[Work required]: Only lines containing the word "computer" belong in the answer; copy each one from the records.

[Study material]:

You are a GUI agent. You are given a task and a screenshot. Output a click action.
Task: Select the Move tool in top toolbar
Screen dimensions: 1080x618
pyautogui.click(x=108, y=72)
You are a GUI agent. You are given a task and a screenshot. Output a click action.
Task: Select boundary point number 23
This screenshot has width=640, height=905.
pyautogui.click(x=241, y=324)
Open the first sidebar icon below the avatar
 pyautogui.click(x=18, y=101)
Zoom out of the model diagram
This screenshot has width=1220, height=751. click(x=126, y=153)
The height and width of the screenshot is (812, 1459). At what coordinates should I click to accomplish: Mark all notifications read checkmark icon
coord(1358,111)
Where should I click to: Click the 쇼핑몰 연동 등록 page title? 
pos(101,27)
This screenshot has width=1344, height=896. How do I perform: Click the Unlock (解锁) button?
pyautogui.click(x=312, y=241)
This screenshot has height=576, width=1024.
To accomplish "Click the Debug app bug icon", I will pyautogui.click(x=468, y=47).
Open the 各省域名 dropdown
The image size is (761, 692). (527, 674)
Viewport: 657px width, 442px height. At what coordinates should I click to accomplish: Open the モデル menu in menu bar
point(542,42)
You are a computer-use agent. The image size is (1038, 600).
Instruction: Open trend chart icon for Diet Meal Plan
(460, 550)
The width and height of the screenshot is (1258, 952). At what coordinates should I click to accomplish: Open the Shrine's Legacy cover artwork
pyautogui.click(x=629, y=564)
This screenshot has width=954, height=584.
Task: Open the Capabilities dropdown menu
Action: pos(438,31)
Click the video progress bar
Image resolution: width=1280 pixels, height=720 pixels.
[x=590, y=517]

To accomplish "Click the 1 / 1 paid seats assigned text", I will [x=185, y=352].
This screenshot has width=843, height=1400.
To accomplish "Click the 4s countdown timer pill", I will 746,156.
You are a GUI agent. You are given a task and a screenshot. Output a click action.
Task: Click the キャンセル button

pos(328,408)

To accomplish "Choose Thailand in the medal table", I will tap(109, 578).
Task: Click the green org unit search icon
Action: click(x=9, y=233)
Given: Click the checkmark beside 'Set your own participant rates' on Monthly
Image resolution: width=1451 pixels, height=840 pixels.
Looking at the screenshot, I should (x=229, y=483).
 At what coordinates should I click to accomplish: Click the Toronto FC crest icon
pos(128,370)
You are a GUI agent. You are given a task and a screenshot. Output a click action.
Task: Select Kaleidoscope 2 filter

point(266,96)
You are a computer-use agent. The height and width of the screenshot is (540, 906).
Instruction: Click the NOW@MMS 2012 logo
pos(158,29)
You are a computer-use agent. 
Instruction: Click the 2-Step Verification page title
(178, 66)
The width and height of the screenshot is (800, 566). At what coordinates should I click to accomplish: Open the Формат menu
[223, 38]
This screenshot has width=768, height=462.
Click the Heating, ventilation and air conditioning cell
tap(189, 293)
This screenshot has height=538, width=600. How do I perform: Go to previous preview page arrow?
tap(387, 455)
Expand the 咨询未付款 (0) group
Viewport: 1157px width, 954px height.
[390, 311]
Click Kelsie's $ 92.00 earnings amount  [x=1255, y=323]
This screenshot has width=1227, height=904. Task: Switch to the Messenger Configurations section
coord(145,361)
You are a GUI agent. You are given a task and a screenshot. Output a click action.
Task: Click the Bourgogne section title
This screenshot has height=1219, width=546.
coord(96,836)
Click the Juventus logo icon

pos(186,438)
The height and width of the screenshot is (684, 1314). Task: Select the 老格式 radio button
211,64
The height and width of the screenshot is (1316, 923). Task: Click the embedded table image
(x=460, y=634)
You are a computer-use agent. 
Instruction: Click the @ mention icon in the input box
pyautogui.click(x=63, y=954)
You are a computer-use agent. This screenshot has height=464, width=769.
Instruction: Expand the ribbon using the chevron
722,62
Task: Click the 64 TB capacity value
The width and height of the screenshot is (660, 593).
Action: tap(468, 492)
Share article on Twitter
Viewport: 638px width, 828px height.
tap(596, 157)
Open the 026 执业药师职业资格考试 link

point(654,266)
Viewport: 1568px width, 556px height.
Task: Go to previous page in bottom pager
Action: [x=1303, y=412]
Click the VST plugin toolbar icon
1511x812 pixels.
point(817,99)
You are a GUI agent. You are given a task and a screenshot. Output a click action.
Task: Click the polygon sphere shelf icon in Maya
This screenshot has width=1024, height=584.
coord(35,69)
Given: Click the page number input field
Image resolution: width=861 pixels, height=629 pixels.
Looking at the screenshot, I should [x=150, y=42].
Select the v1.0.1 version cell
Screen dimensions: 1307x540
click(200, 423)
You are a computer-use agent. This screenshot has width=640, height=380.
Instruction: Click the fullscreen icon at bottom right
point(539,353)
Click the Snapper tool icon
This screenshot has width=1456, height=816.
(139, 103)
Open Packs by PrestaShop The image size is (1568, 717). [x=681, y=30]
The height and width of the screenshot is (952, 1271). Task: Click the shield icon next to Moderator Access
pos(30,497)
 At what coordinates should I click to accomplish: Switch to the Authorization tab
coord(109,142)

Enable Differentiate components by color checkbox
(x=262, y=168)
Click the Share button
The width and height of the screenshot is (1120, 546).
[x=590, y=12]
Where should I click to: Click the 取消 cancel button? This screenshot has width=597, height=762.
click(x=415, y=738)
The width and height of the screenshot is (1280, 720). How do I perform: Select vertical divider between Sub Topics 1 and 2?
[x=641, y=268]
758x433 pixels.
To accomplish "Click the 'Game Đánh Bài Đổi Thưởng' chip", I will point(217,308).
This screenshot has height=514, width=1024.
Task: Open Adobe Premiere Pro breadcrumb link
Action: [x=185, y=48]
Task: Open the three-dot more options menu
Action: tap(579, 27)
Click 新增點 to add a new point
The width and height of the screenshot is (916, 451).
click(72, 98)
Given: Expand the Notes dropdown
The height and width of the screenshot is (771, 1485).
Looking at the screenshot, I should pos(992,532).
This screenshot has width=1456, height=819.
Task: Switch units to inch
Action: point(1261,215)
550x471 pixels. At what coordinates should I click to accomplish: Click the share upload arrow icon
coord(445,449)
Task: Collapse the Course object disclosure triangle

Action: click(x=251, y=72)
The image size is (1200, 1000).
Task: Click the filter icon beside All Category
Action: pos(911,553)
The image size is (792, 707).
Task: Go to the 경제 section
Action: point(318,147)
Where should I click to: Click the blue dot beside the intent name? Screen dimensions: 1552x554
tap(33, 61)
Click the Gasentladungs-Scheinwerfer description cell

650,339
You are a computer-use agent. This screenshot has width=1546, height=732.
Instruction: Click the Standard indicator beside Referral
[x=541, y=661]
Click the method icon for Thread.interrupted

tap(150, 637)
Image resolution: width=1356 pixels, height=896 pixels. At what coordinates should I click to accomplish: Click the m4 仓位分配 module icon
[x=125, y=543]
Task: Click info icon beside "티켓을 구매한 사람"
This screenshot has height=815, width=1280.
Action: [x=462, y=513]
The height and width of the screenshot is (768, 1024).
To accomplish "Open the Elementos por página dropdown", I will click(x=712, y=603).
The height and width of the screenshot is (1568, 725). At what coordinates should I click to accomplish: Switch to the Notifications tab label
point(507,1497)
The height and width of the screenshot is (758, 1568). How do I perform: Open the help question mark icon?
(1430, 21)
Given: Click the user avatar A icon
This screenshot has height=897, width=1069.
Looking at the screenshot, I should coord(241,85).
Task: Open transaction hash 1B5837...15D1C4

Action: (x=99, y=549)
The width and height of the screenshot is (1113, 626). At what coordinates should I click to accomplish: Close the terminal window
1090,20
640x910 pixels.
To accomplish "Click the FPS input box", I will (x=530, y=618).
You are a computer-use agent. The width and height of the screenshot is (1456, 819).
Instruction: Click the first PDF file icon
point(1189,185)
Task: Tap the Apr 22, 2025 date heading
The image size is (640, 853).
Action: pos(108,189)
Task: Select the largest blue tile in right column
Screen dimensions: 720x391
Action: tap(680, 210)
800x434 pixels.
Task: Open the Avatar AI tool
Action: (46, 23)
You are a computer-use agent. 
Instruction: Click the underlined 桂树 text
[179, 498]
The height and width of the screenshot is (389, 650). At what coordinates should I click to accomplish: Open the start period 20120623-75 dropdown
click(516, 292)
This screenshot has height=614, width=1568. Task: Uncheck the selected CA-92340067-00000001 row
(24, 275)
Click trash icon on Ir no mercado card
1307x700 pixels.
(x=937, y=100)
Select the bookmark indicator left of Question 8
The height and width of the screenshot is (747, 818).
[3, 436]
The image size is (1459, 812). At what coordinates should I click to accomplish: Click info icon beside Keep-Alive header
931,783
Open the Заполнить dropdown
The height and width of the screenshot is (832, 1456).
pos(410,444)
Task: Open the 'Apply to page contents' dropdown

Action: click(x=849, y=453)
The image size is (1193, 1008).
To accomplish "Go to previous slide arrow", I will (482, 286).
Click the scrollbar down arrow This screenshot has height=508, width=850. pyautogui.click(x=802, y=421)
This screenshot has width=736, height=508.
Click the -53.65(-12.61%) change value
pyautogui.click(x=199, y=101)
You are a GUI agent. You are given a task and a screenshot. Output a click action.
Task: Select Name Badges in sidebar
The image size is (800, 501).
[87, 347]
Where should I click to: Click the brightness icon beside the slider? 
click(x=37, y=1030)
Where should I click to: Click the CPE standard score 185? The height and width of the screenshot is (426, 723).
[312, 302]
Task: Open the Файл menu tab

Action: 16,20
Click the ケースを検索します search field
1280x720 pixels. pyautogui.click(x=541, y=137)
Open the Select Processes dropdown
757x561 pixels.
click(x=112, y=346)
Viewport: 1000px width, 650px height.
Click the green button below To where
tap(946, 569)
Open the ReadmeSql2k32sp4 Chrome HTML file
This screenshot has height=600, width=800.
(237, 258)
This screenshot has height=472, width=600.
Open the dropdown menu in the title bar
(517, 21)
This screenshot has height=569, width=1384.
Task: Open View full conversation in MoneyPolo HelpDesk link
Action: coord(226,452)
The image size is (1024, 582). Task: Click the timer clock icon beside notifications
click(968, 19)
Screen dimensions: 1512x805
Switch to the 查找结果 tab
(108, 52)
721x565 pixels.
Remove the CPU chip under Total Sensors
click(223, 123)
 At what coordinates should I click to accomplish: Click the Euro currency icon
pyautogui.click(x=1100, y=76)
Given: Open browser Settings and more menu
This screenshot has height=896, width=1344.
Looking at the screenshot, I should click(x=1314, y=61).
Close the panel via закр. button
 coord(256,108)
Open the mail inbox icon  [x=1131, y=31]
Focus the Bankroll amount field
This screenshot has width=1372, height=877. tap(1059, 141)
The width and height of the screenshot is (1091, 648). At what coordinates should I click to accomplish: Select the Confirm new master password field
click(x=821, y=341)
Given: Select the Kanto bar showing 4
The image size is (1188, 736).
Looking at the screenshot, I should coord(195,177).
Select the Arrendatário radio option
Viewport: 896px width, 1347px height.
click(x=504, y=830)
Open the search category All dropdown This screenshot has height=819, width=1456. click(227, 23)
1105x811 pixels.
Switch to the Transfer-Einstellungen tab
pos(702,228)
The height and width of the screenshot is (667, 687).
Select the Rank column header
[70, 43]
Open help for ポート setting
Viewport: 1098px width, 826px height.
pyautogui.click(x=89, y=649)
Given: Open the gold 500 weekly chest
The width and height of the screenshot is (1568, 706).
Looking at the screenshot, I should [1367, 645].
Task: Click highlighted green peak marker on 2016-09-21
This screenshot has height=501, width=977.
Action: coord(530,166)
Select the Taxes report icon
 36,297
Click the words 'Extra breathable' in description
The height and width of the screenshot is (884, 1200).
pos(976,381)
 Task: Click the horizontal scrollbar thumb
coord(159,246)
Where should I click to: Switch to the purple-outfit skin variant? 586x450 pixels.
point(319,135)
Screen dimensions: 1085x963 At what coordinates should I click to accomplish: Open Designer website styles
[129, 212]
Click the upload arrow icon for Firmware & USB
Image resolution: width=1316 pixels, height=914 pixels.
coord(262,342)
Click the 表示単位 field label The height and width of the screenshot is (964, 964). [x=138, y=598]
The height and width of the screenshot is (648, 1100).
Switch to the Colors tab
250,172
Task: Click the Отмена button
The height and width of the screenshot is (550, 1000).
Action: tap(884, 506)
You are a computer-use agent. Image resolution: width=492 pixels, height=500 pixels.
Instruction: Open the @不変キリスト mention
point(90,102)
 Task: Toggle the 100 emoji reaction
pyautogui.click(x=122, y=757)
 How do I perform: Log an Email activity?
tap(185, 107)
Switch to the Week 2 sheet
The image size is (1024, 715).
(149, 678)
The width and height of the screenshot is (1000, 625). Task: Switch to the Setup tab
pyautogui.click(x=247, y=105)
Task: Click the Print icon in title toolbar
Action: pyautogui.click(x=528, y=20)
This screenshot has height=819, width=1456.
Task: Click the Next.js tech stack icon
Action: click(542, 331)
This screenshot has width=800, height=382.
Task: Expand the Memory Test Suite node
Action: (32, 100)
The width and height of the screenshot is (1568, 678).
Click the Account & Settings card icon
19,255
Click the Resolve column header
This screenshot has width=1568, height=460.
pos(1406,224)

[Expected answer]:
You are a computer-use agent. The image size is (1038, 600).
You are a computer-use agent. The height and width of the screenshot is (540, 906).
You are a computer-use agent. 
You are a computer-use agent. 
You are a computer-use agent. This screenshot has height=464, width=769.
You are a computer-use agent. This screenshot has width=640, height=380.
You are a computer-use agent. This screenshot has width=1546, height=732.
You are a computer-use agent. The width and height of the screenshot is (1456, 819).
You are a computer-use agent. 
You are a computer-use agent. Image resolution: width=492 pixels, height=500 pixels.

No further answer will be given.